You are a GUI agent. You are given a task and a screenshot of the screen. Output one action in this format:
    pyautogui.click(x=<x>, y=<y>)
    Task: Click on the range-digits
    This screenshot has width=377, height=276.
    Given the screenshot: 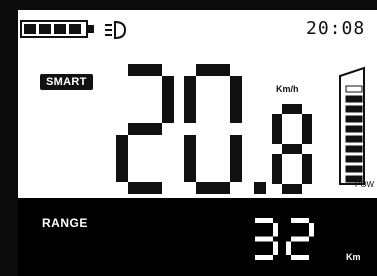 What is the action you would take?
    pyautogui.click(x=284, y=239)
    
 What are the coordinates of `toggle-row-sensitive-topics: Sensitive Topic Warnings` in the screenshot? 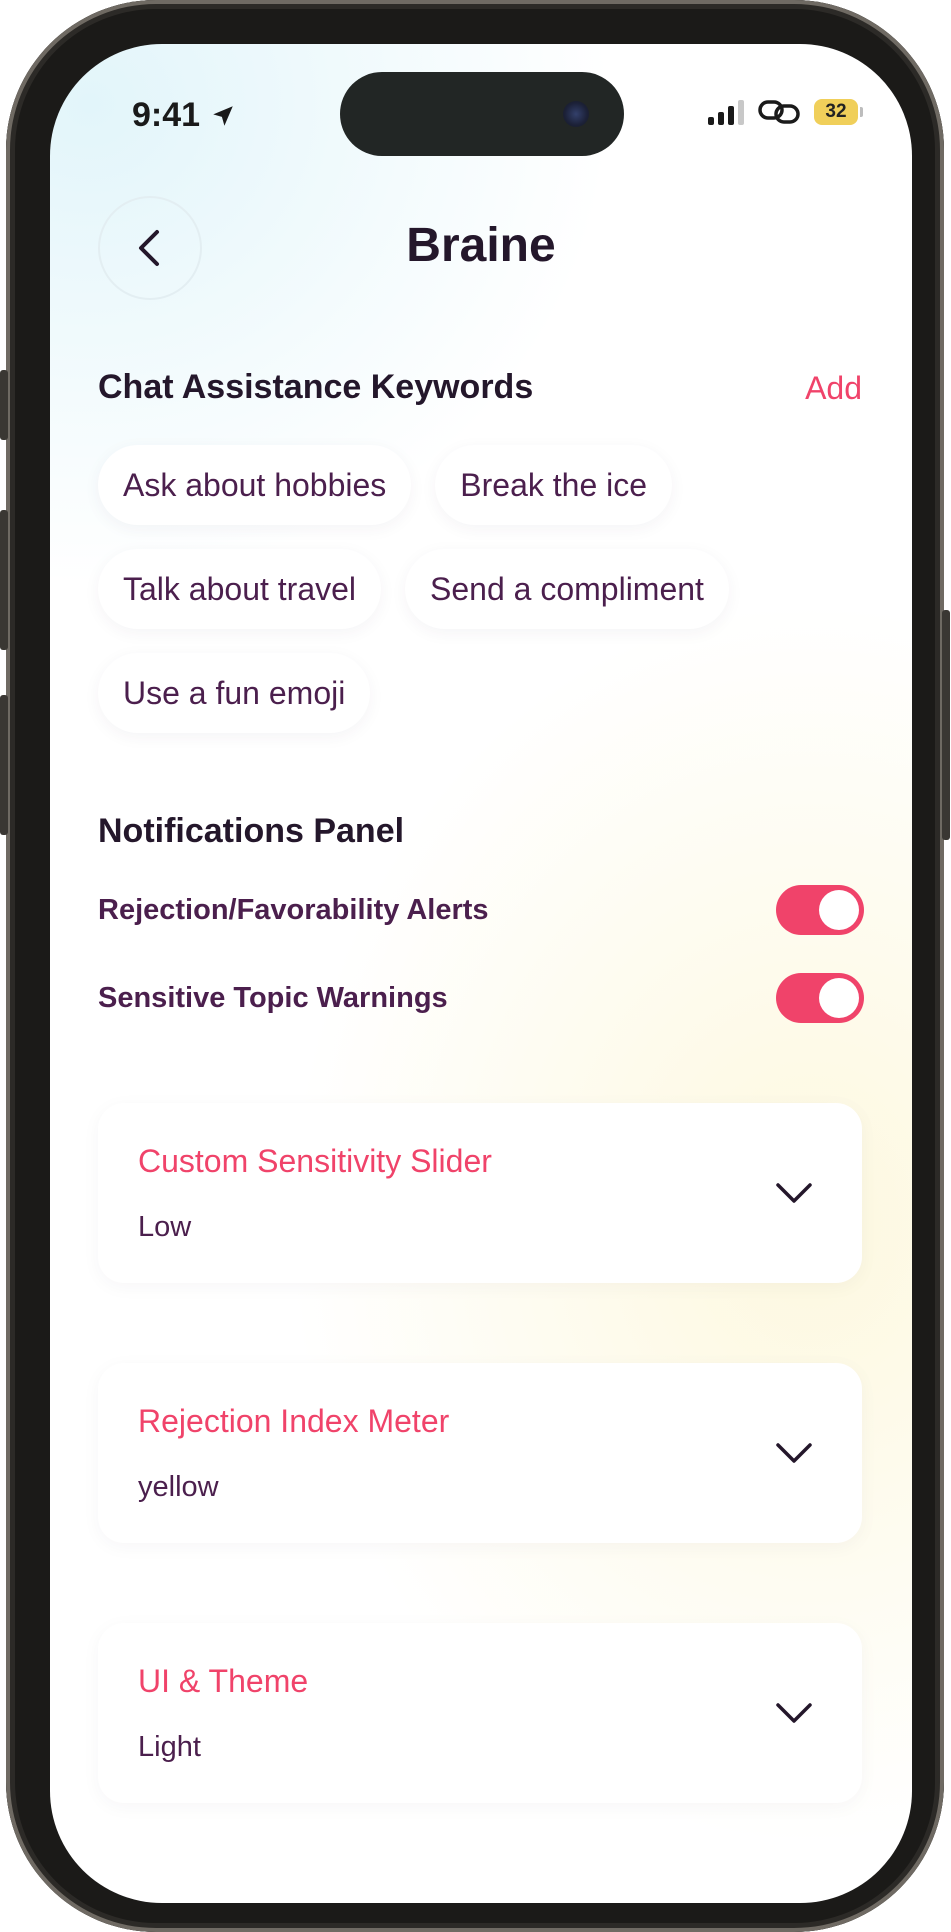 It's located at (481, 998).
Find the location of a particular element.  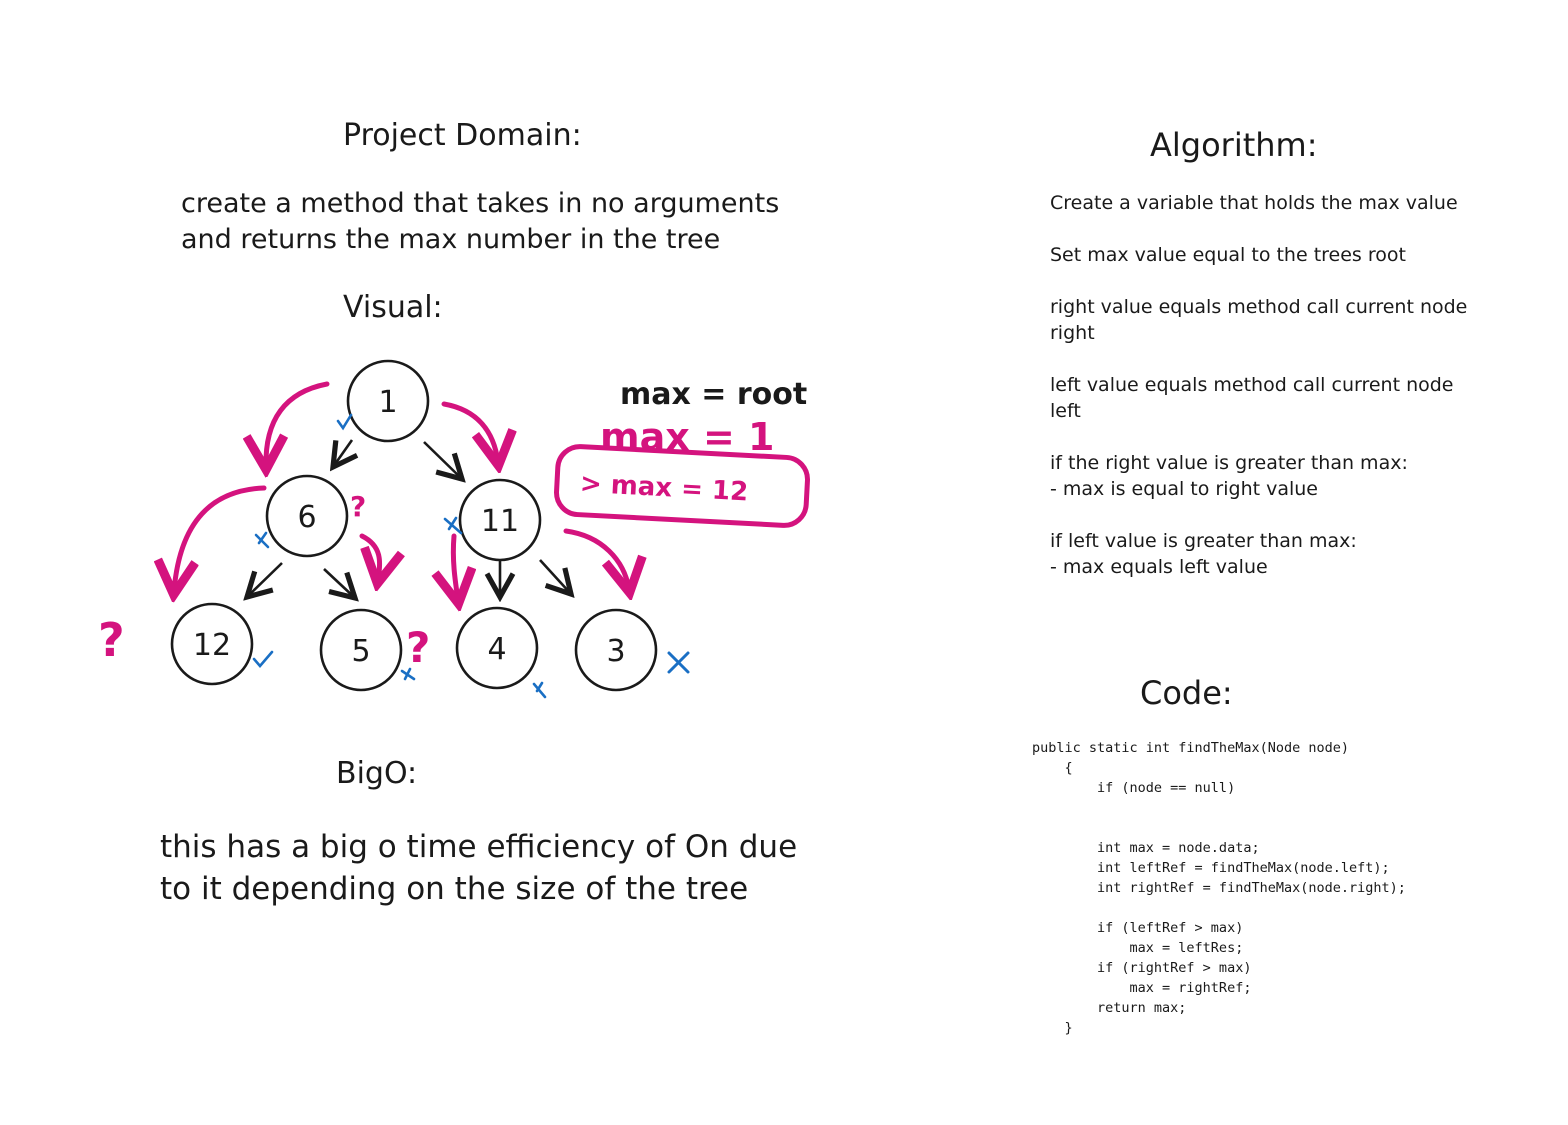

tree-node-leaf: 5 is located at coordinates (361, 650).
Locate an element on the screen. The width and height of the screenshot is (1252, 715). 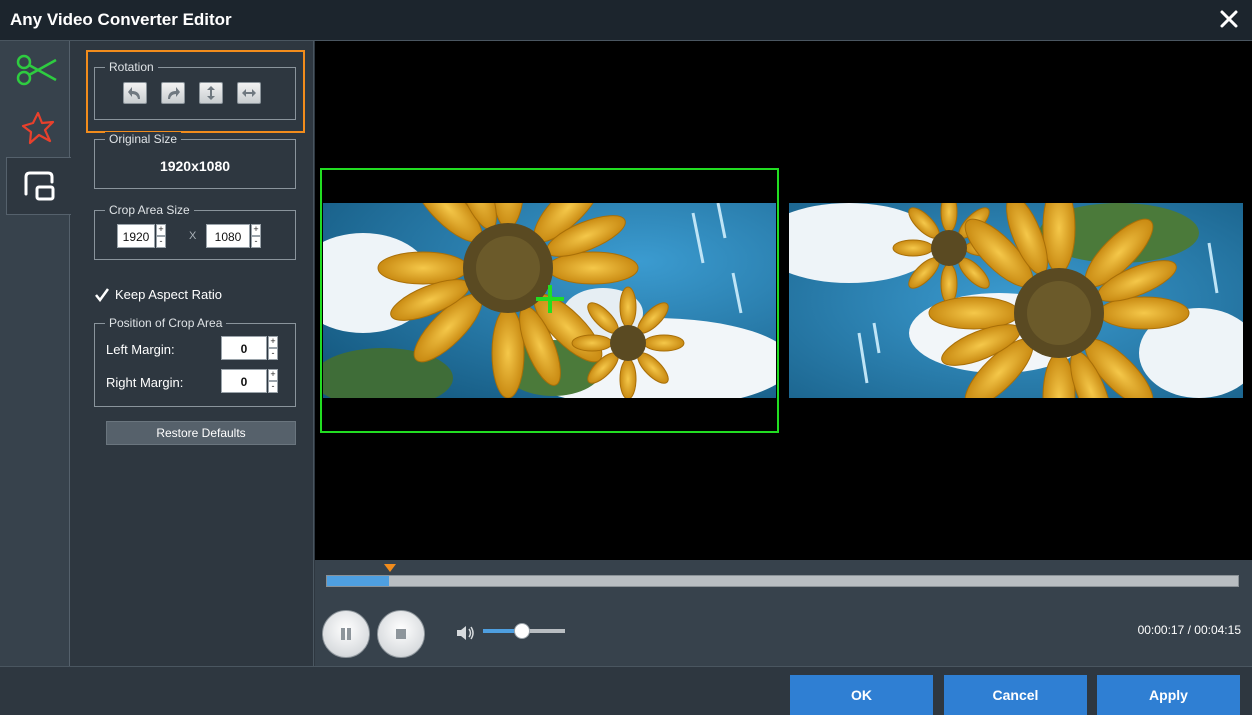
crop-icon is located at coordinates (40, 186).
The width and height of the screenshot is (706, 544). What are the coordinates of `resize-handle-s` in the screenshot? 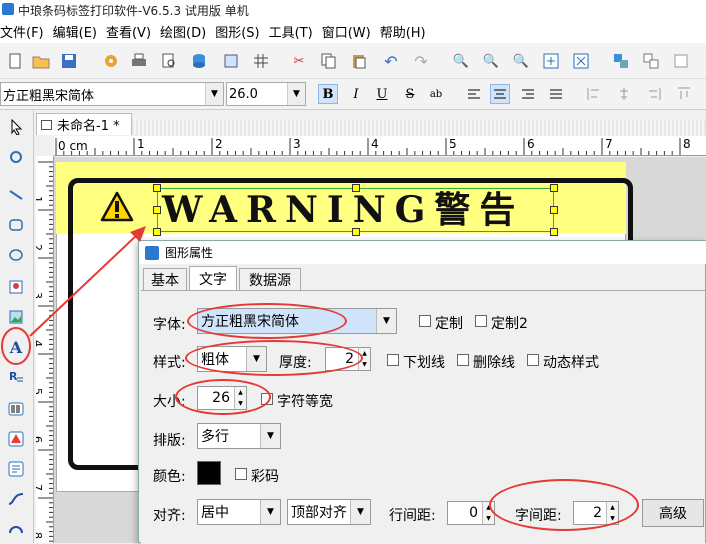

What to work on:
Copy out the records above once more, everything from the line containing "Find the location of a particular element." down to the end of the records, and leave the pictures out.

The answer:
Find the location of a particular element.  

tree-node-leaf: 5 is located at coordinates (361, 650).
Locate an element on the screen. The width and height of the screenshot is (1252, 715). 
crop-icon is located at coordinates (40, 186).
The width and height of the screenshot is (706, 544). What are the coordinates of `resize-handle-s` in the screenshot? 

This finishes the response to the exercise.